Article by Ben Elgin | March 30, 2010
Just what is it that makes a sequence of games into a series? There is no one good answer, and even the most common definition changes depending on what genre you’re talking about. Among action games, characters tend to be paramount, especially the starring roles. Mario games feature Mario? (or occasionally his brother Luigi?, or perhaps his nemesis Wario), even as they add new features with abandon, transition from two to three dimensions, and dabble in sports and racing. Sonic games star the titular hedgehog and his increasingly unwieldy menagerie of friends, while frequently diverging so far from the mechanics of the first few games that some older fans would just as soon disown them.
In the realm of RPGs, on the other hand, it is frequently not characters but gameplay, setting, or other less tangible aspects that bind a set of games together. The Dragon Quest series stars characters generations apart from one another, if indeed they are connected at all, but features game mechanics that have remained remarkably stable over a period of decades, with most new games introducing only the most incremental of changes. The Final Fantasy franchise goes even farther, with most games sharing neither characters nor setting, and often the gameplay changes radically from one installment to the next as well. Really, the only things guaranteed to tie FF games together are a small set of recurring names, similar magic spells, a few musical cues, a certain grandiosity of story, and a large production budget.

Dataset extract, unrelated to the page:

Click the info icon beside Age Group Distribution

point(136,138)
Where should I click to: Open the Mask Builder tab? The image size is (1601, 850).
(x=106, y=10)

The Suikoden series exists somewhere between these extremes. In terms of setting, the games traditionally take place on the same world, though they may be separated by an expanse of both time and physical distance. Typically they share only a few of their large cast of 108 recruitable characters. Stories tend to center around politics and a long process of gaining allies in a local struggle; potentially world-shattering powers may be involved, but they’re not the focus. Gameplay follows a pattern of layering variations on top of a basic but speedy battle system. Each character specializes in a single weapon type -- a traditional undoubtedly grounded in the fact that replicating detailed battle animations for such a large number of potential sprites in the first couple games would have been prohibitively expensive. In addition to normal party battles, each game also allows for rock/paper/scissors style one-on-one duels, as well as large-scale battles, the latter of which tends to change radically with each new game. And finally there are the legendary True Runes, which provide both an over-arching mythology for the series and a basis for the magic system in battles.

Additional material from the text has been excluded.